Spiritual Care at Hospice - Peter Fox

Spiritual Care at Hospice - Peter Fox

For the last 15 years I have been responsible for facilitating the Spiritual Care and Companioning of patients living with life-threatening illnesses. That has involved working in teams with nursing sisters and social workers at Hospice. I visit patients on our wards and in the community. I have been seconded to this work by Presbytery. It has been a remarkable and life changing privilege to be alongside these patients when they are engaging their transition from this life and world. It has a way of placing priorities clearly, expressing kindness more generously and immediately and acknowledging the blessing and enrichment of loves transaction in our lives.

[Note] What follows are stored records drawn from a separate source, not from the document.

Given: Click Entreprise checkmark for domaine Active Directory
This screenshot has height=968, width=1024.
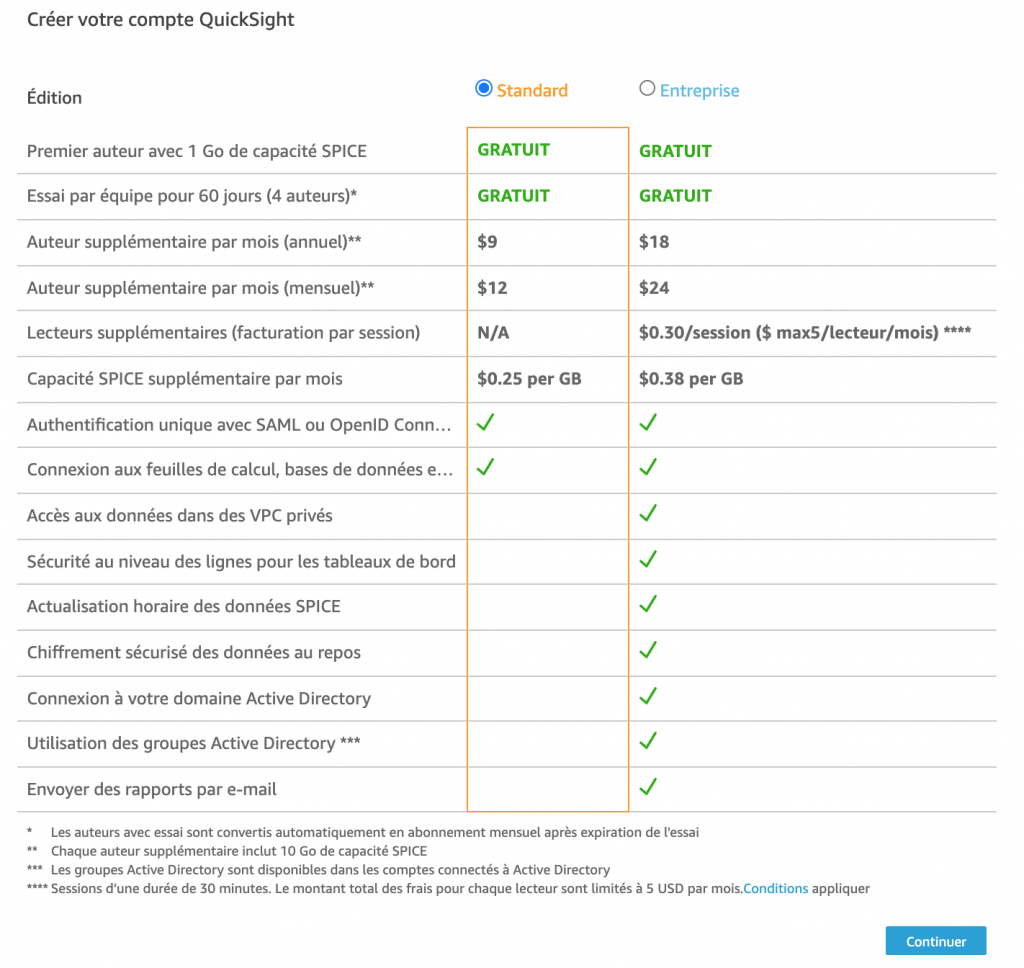Looking at the screenshot, I should tap(648, 696).
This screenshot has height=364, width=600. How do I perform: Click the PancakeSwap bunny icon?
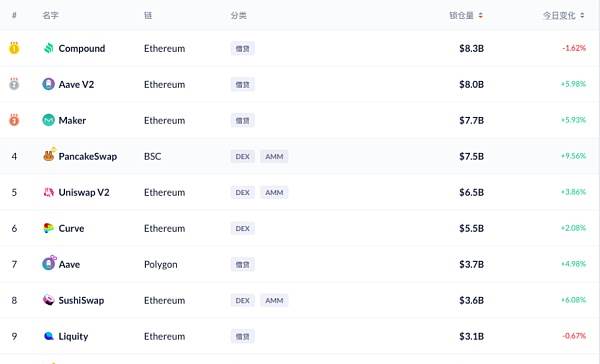click(49, 155)
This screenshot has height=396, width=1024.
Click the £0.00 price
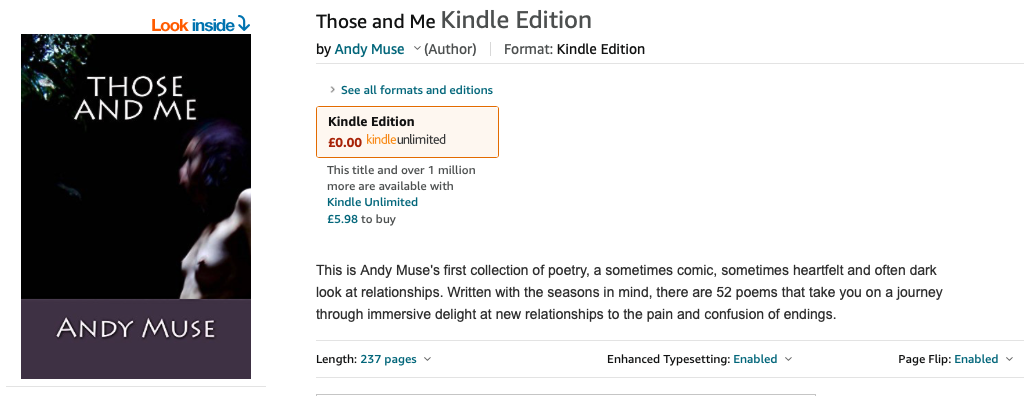pos(345,142)
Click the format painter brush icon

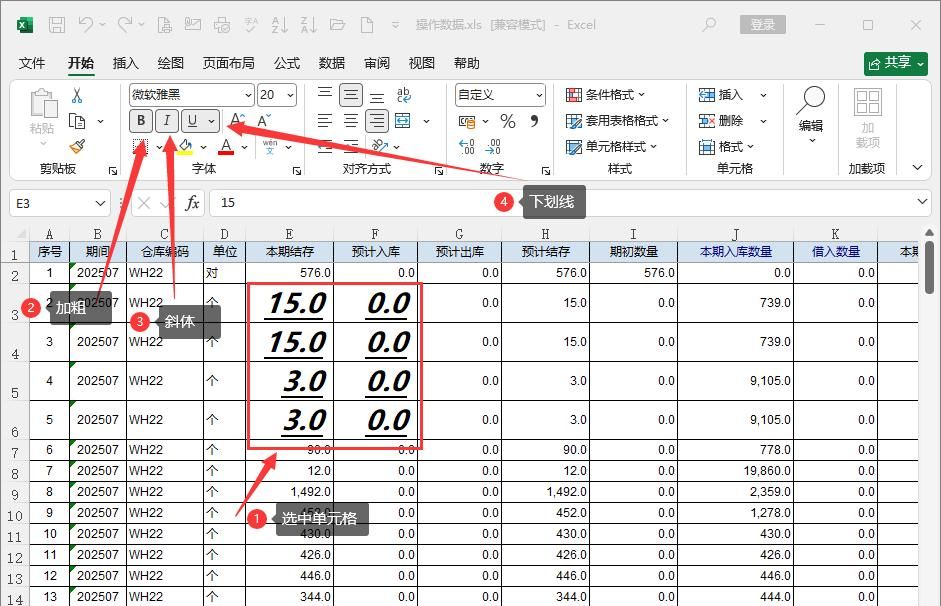pos(77,146)
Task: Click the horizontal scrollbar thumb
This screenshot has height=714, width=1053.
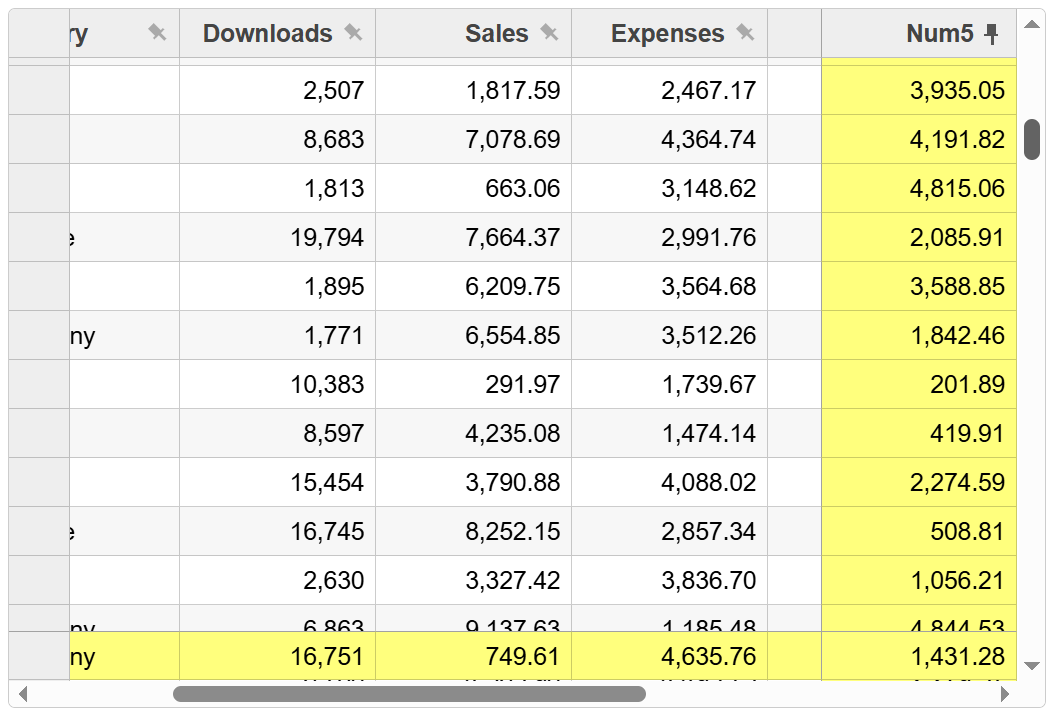Action: tap(409, 694)
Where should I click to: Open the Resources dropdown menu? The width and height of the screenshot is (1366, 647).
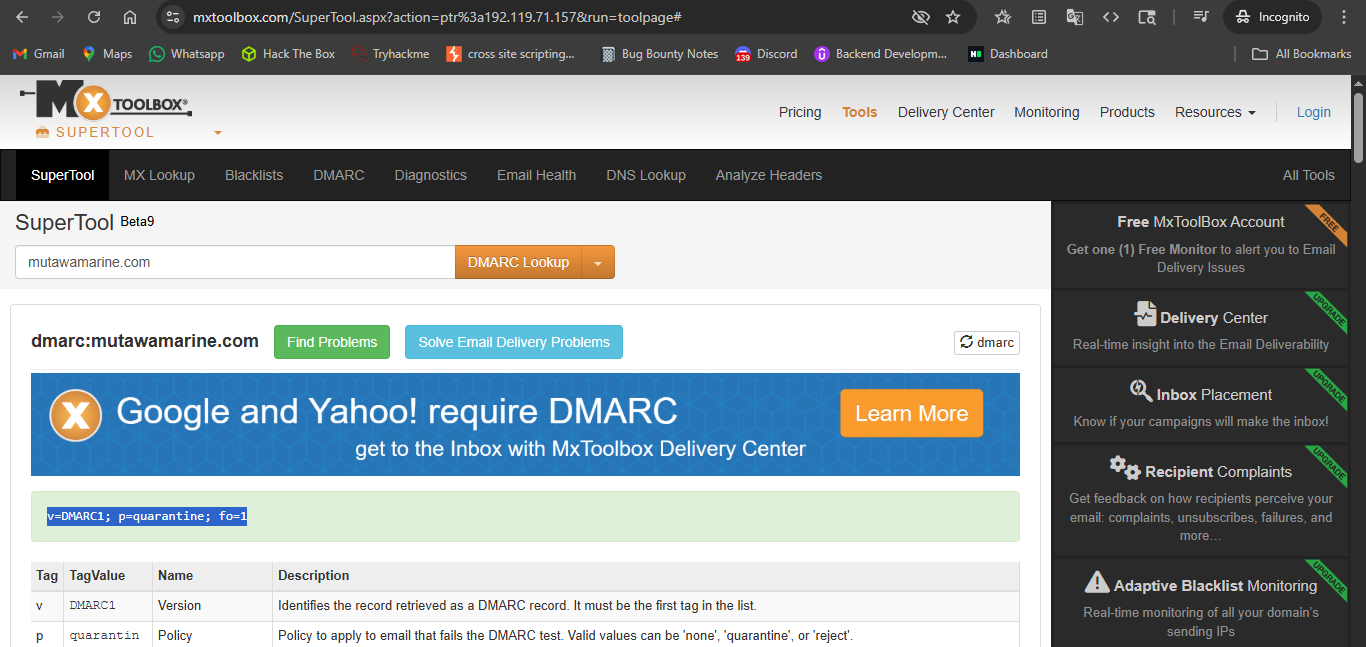coord(1214,112)
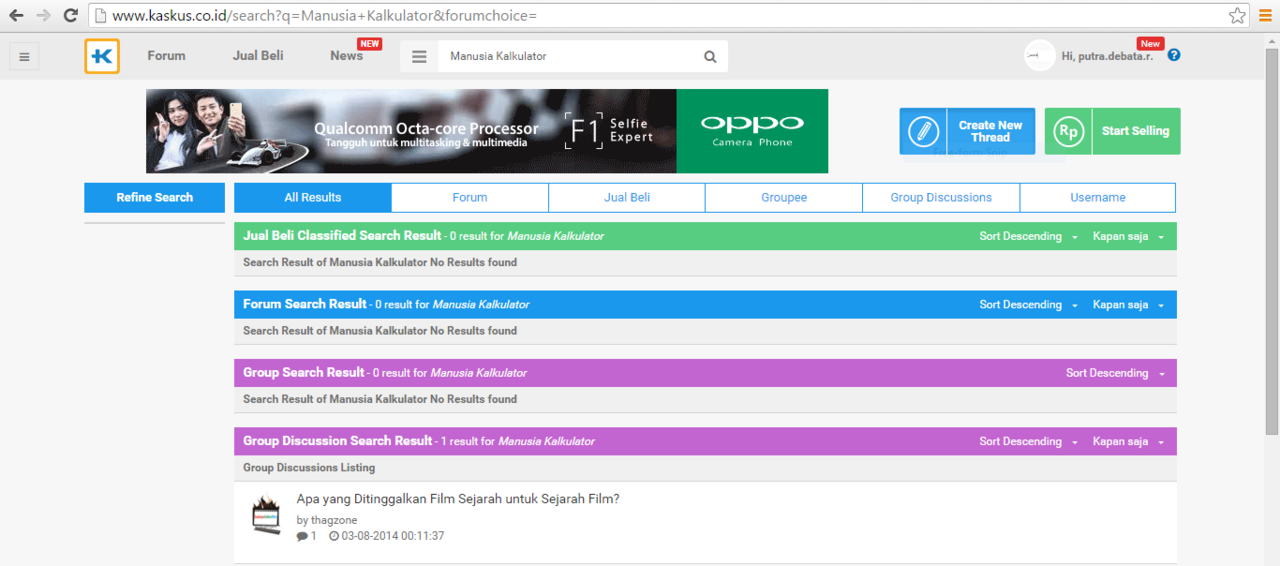The width and height of the screenshot is (1280, 566).
Task: Click the help question mark icon
Action: [x=1174, y=55]
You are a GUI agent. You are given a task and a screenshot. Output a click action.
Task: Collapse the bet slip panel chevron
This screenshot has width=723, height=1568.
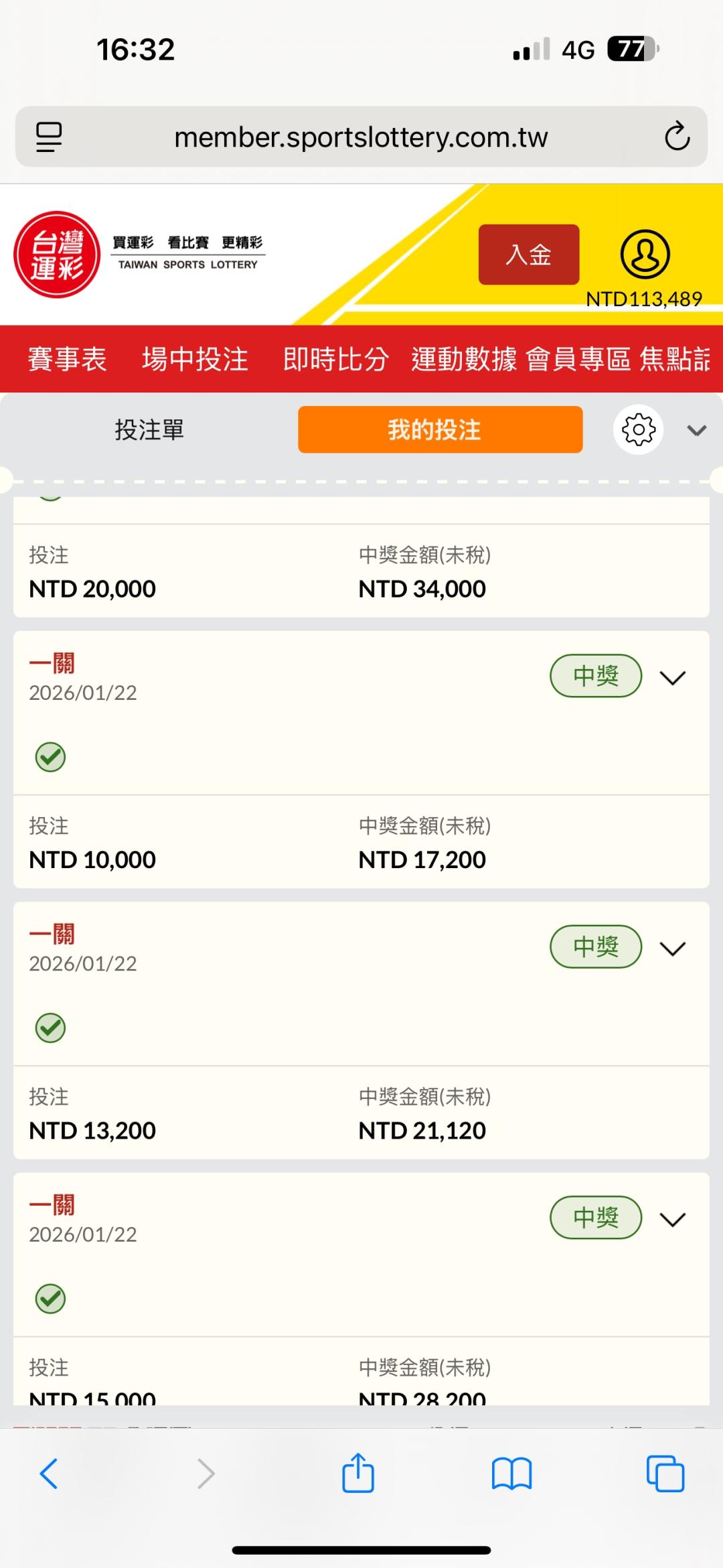coord(697,430)
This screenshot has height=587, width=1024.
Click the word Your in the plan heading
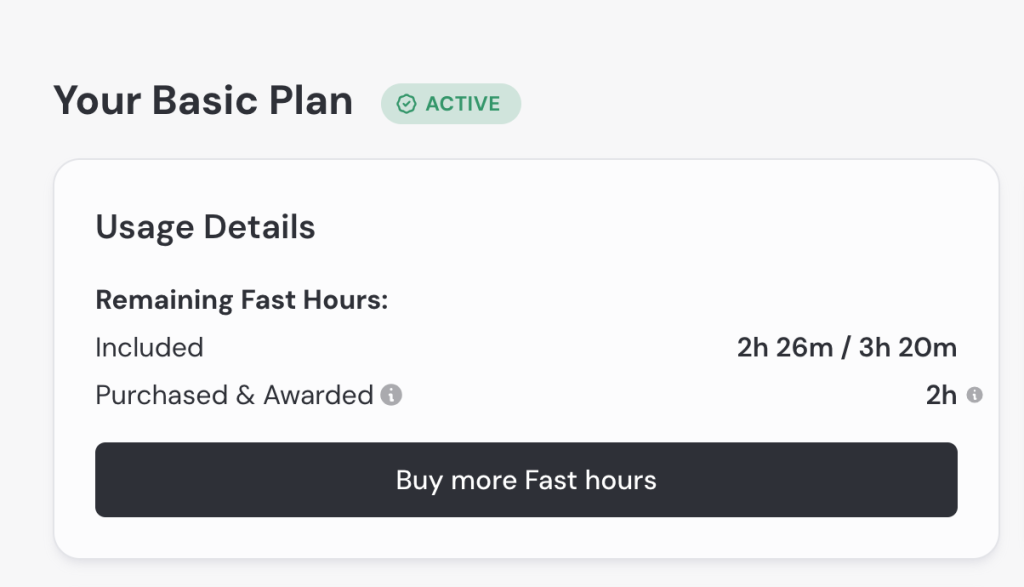coord(94,101)
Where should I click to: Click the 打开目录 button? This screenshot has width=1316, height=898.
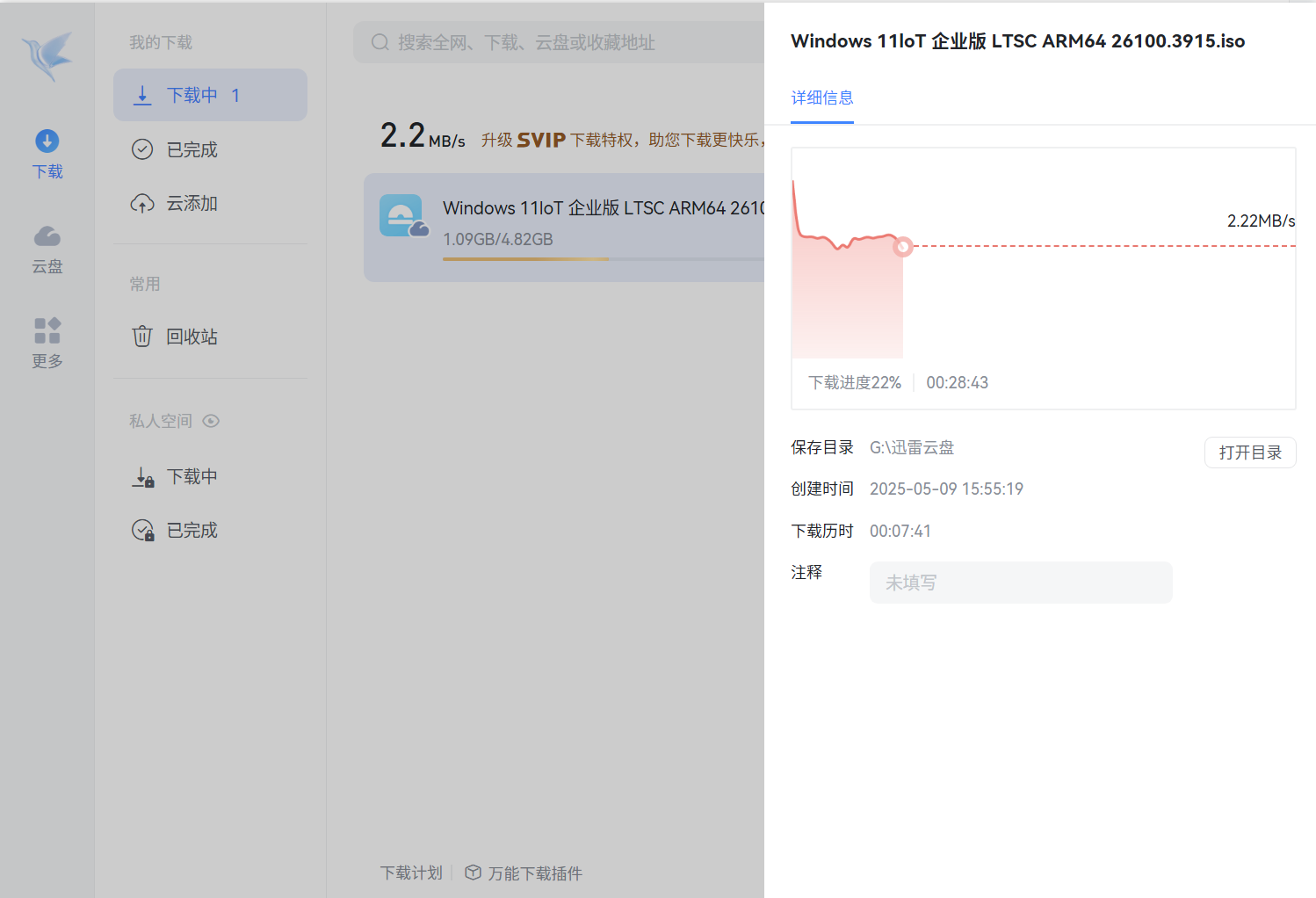coord(1250,452)
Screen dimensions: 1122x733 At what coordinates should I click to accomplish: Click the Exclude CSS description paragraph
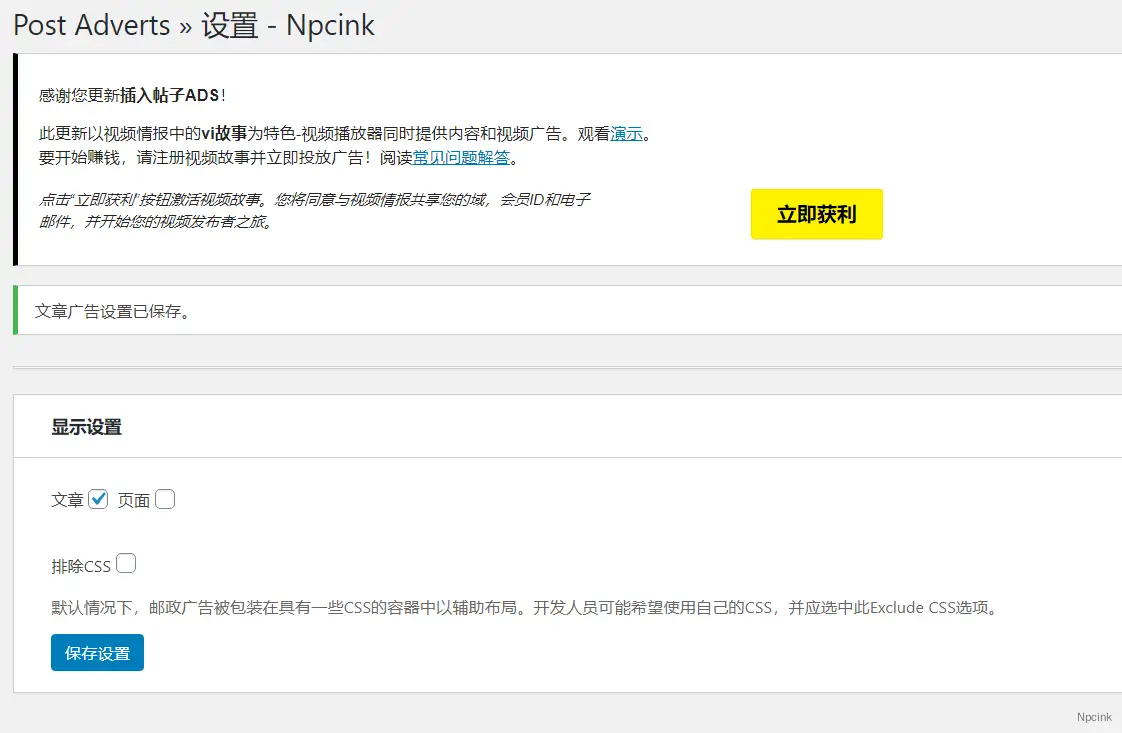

Over the last few years I have had a team to assist me and have simultaneously developed a private practise as a Pastoral Counsellor, trained in Psychological understanding in the areas of couple counselling and grief and loss therapy. I use the rooms at Rondebosch United for this purpose. My work here has involved me facilitating some of our congregants concerns in a counselling capacity.
I train a team of 7 men and 20 women who do this work of accompaniment. We have regular case study meetings and general meetings to upskill ourselves. The team are involved with patients in all sorts of spiritually supportive ways – journaling, art, meditation, prayer, music and counselling.

The number of visits carried out by the team of 27 volunteers and myself amounts to about 616 visits a month. Sometimes these visits are longer than an hour because of the way the conversation is led. I am also involved often in meeting private patients who are ill and have been referred to me by their doctors for counselling. Often then these patients then become Hospice clients.

The work done by the team extends to the day cares in West Coast, False Bay, Athlone, Khayelitsha, Guguletu, Mitchells Plain, City Bowl and Constantiaberg and Liesbeeck, where counsellors from the team are available to support patients alongside the nursing sister and the social worker. The scope and impact of these visits is not easily measurable because spiritual support by definition deals with the invisible, the ineffable and the unknown. Members of the team also visit patients in the community and on the wards in the Mitchels Plain and Kenilworth In Patient Units.

I am also responsible for doing some post death bereavement counselling of the spouses of patients who died in our care. We work with an interfaith team that includes a Buddhist teacher, a Muslim Imam, a Rabbi and several Christian Ministers. Differences in religion, race and culture and language shift into softer focus in the light of the serious challenge of engaging the realities of a shortened life span.

I have the responsibility of supervising our Counsellor at Lentegeur where we treat Aids and Cancer patients. Funds are always a challenge and we are grateful to the Cape Town public and our American supporters who assist us in raising a large budget Patient Care on the ward is costly and many patients do not pay if they have little or no means

The challenge of Hospice Care is to get patients on board early, because then the preparation work for dying can be done in an unpressured way and all the essential things that need attention can be attended to. The book I co-authored with Sue Wood Dying: A Practical Guide for the Journey has been helpful in this regard.

Questions/responses we engage are: 'I feel hopeless and just want to die', 'I am tired of fighting this', 'The doctors were slow in making the diagnosis', 'What will happen after Death?', 'I am afraid that I will not really be dead at the end', 'I hate being the burden I am to my family', 'I have been bankrupted by this illness', 'I want you to help me with the decision to decide against any further treatment', 'How can prayer help now?', 'I do not believe God cares at all - it's all a ruse', 'I fear Hell', 'I will never receive the forgiveness I need', 'Please help me die', 'Can you help me die sooner? There must be a pill to take'.